My Google Analytics reports tell me that there is quite a significant number of people landing on my blog by searching this phrase in Google: How does LinkedIn generates “people you may know” list?. Well, I just mentioned this in passing in one of my earlier posts. That post, I don’t think, would have satisfied the Google searchers and with all probability would have left them with a serious urge to kick my and Google’s posterior.

So in order to save my ass (I don’t care what you do with Google’s), let me give this question a shot. Just to clarify I don’t have any inside information about the algorithm LinkedIn uses, this is merely my speculation.

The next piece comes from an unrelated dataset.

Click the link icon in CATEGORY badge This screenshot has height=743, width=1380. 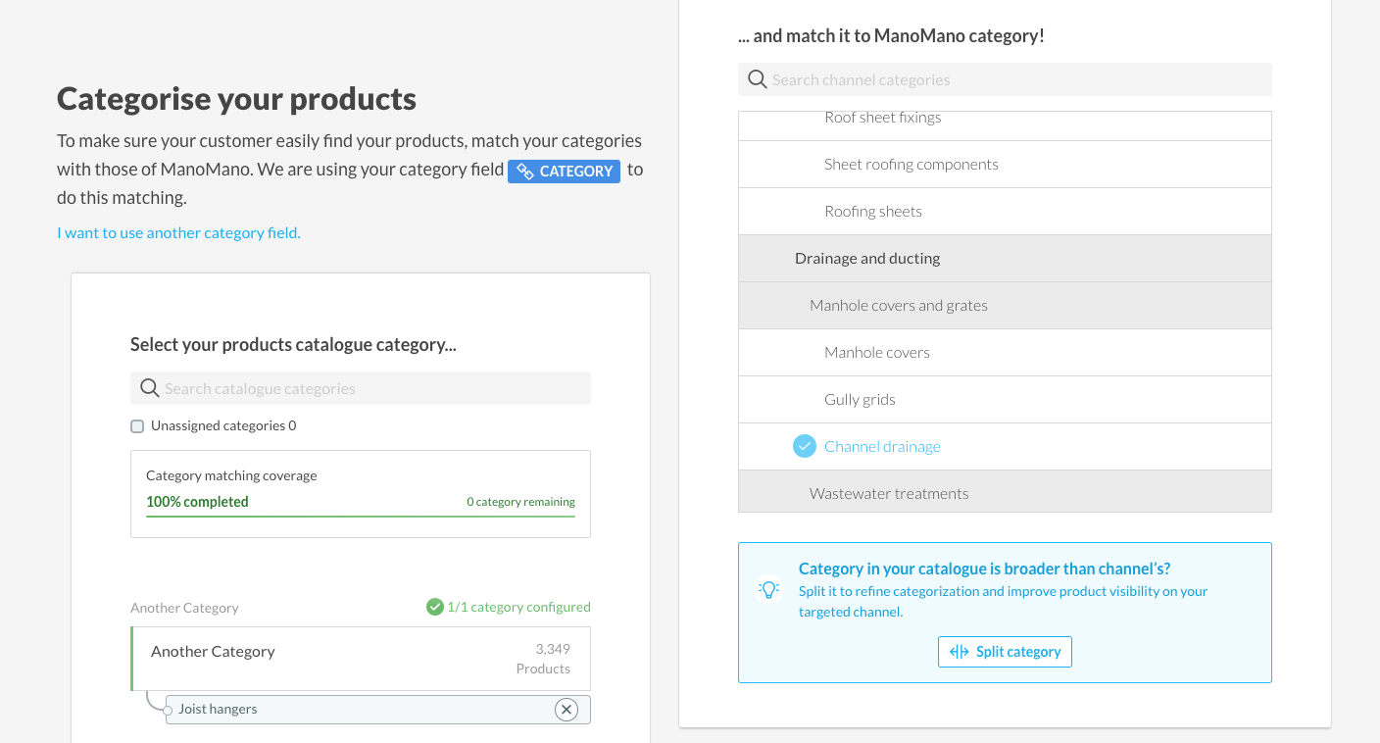coord(524,172)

Sometime back, one of my fellow networkers in LinkedIn asked the exact same question in the Q&A section. I, just like the United States marines, came to the rescue on that occasion. Here is my response to that question, produced verbatim for your benefit.

“If I had to develop this, I would use the following criteria to determine a potential connection for you

1) Attended same school/ universities (higher weight if you graduated in the same year),
2) Worked in the same firm (worked during the same period),
3) Number of shared connections,
4) Linkedin history of contacts between you and them
5) Contact list imported from outlook/ gmail etc. (These people were perhaps not part of linkedin when you imported the contact list; but they have joined the network since then).

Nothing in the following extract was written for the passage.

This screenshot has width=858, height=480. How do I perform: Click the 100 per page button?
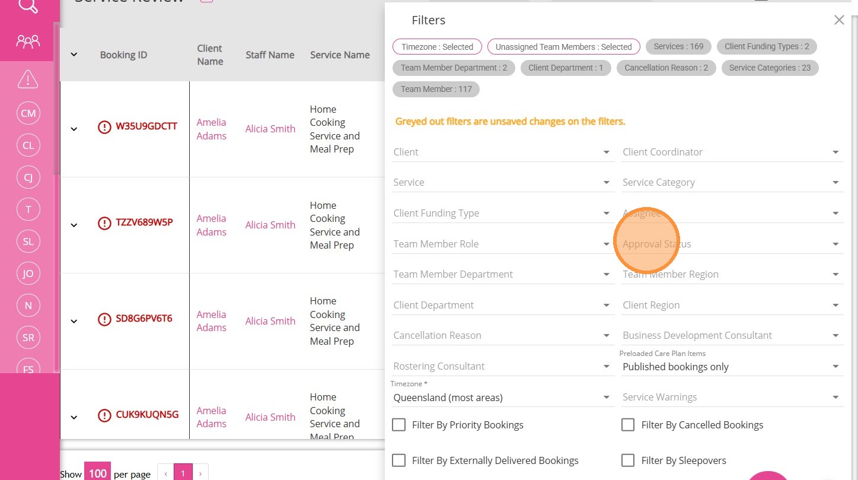coord(97,473)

Not sure what's the exact algorithm linkedin uses though.”


Let me add a couple of clarifications since I’ve taken the answer out of context. On point-4, I was referring to the people who might have applied to your job posting on LinkedIn in past or who would have privately replied to your questions and got a response in return.

Although I’m not sure what algorithm LinkedIn uses, I won’t be surprised if only thing it does is the last point I mentioned. This is a source of confusion to many people, when LinkedIn shows up the names from their address books in gmail/ outlook in the “people you may know” section.


Updated:


Looking back at my answer, I feel I can add a few more factors in the algorithm.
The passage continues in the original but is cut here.